Management of Heart Failure Symptoms in the Elderly
The recommended management for heart failure in elderly patients should focus on a multi-disciplinary approach with careful medication selection and dosing, prioritizing relief of symptoms while considering the high prevalence of comorbidities and potential for adverse drug effects. 1
Pharmacological Management
For Heart Failure with Reduced Ejection Fraction (HFrEF)

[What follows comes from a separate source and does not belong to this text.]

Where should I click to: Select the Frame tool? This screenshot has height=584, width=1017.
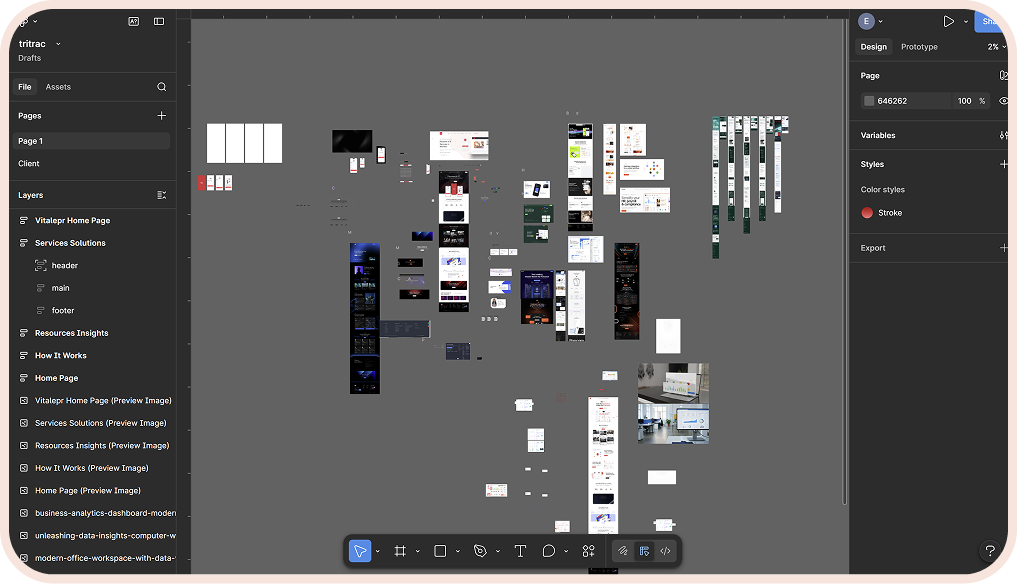(x=399, y=551)
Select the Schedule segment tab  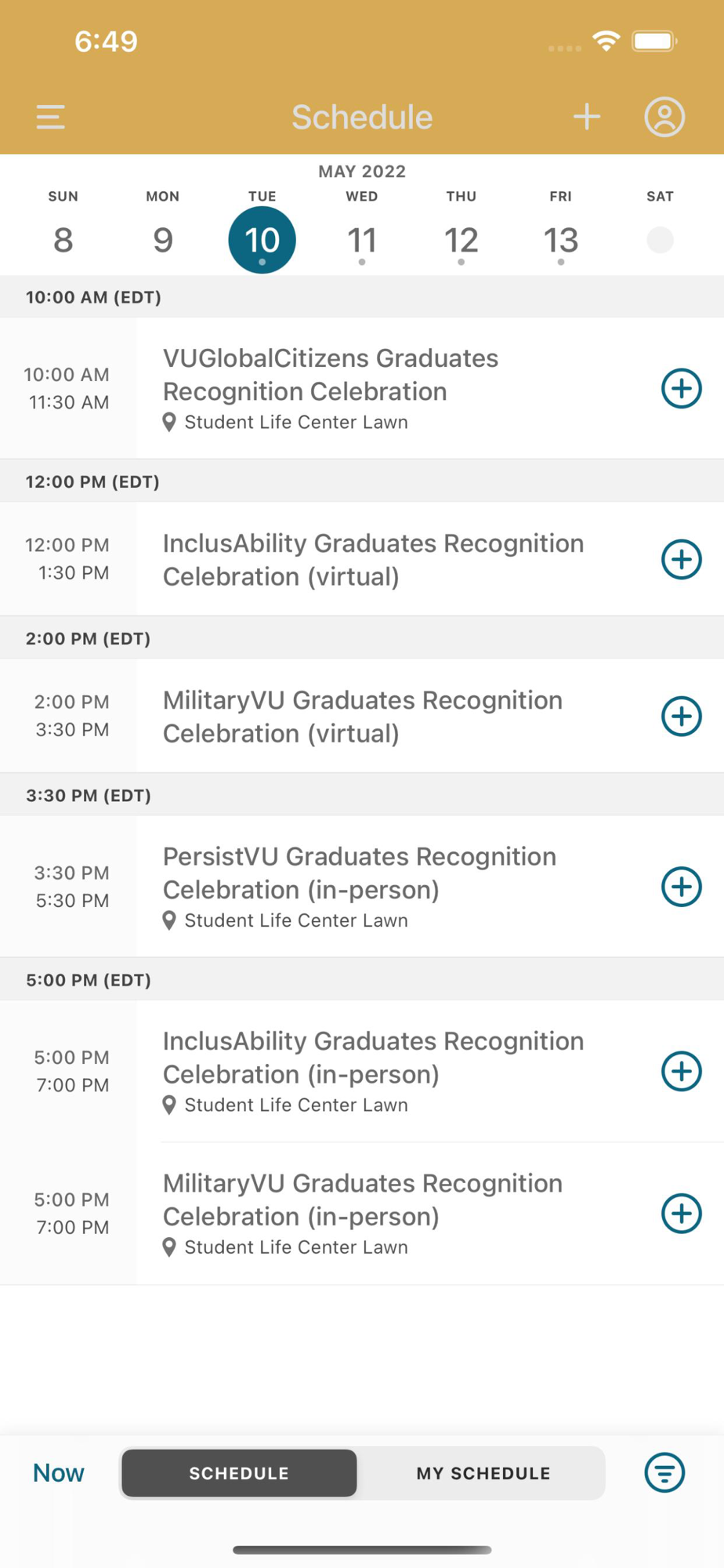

- Start ACE inhibitors or ARBs at low doses with careful monitoring of blood pressure and renal function; these medications are generally well-tolerated in elderly patients 1
- Initiate beta-blockers at low doses with gradual titration, excluding patients with contraindications such as sick sinus node, AV-block, and obstructive lung disease 1
- Consider mineralocorticoid receptor antagonists (MRAs) in appropriate patients, but monitor closely for hyperkalemia, especially when combined with ACE inhibitors 1, 2
- SGLT-2 inhibitors have shown efficacy in reducing cardiovascular death and hospitalizations in elderly heart failure patients 3
For Heart Failure with Preserved Ejection Fraction (HFpEF)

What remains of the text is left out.